**INFORMATION SHOWN:**
'''

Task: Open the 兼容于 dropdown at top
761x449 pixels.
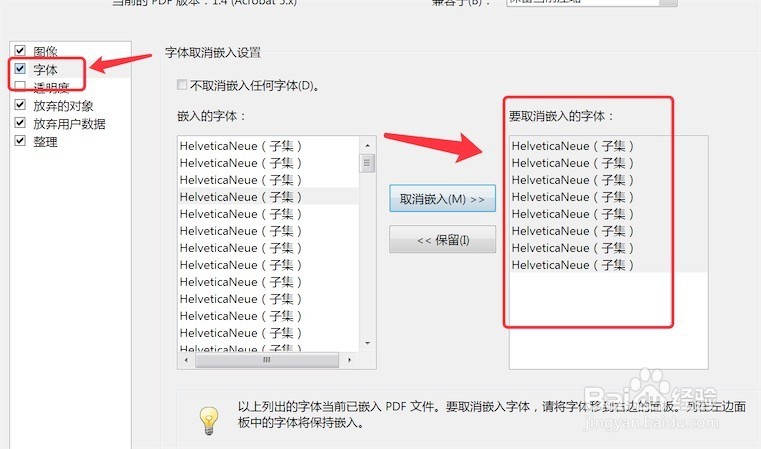Action: click(x=591, y=2)
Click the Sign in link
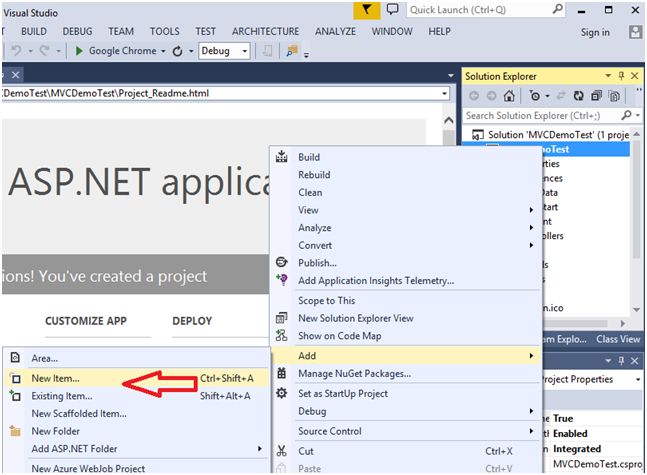The image size is (647, 475). (x=595, y=32)
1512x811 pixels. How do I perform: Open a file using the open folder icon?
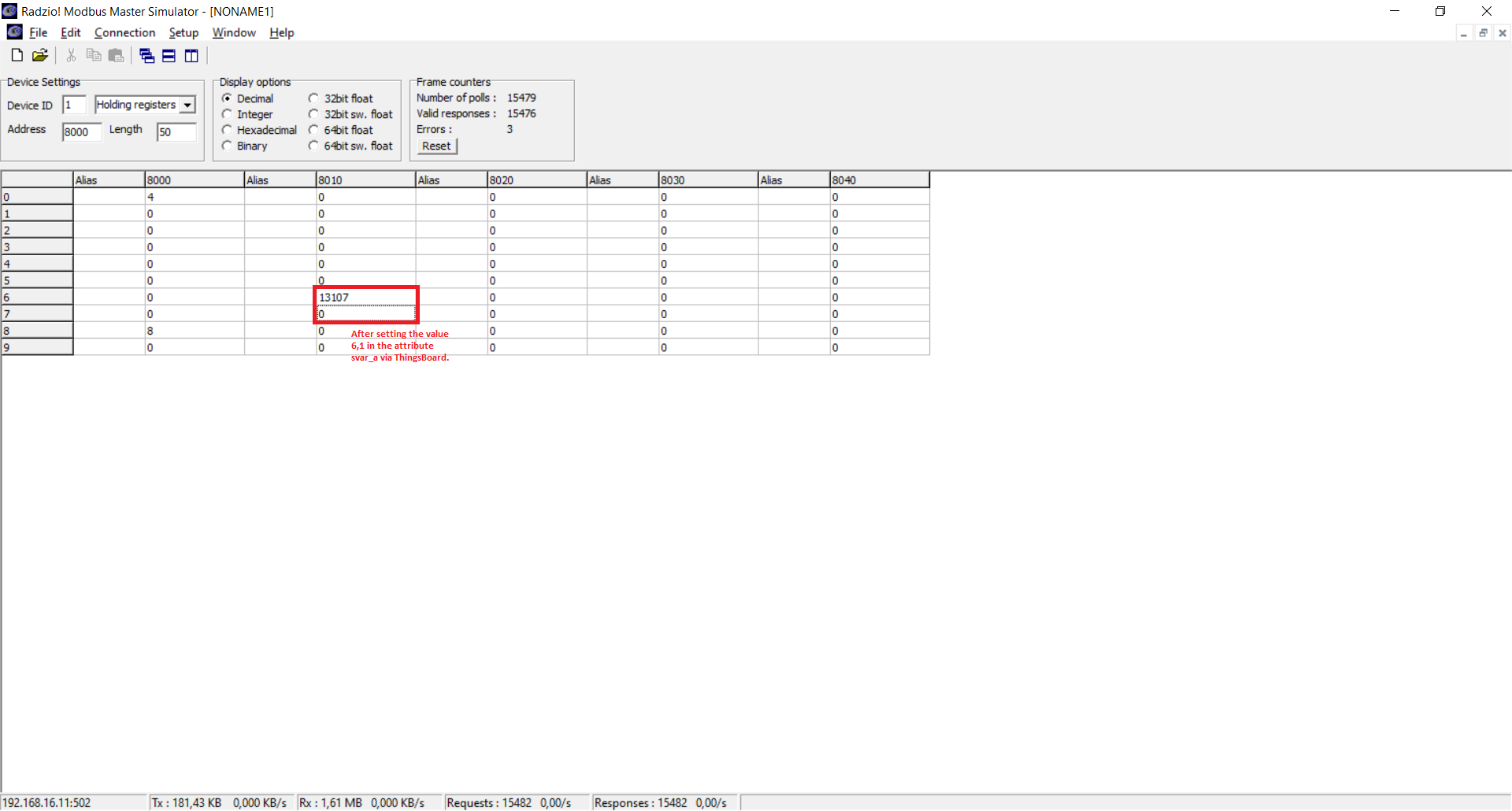pyautogui.click(x=39, y=55)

'''

**SET TASK:** Render the listing above as a Markdown table with the columns Row and Line, one numbered row per line and no rows for blank lines. Leave the pictures out.

**WRITTEN SOLUTION:**
| Row | Line |
|---|---|
| 1 | Task: Open the 兼容于 dropdown at top |
| 2 | 761x449 pixels. |
| 3 | Action: click(x=591, y=2) |
| 4 | Click the Sign in link |
| 5 | The image size is (647, 475). (x=595, y=32) |
| 6 | 1512x811 pixels. How do I perform: Open a file using the open folder icon? |
| 7 | pyautogui.click(x=39, y=55) |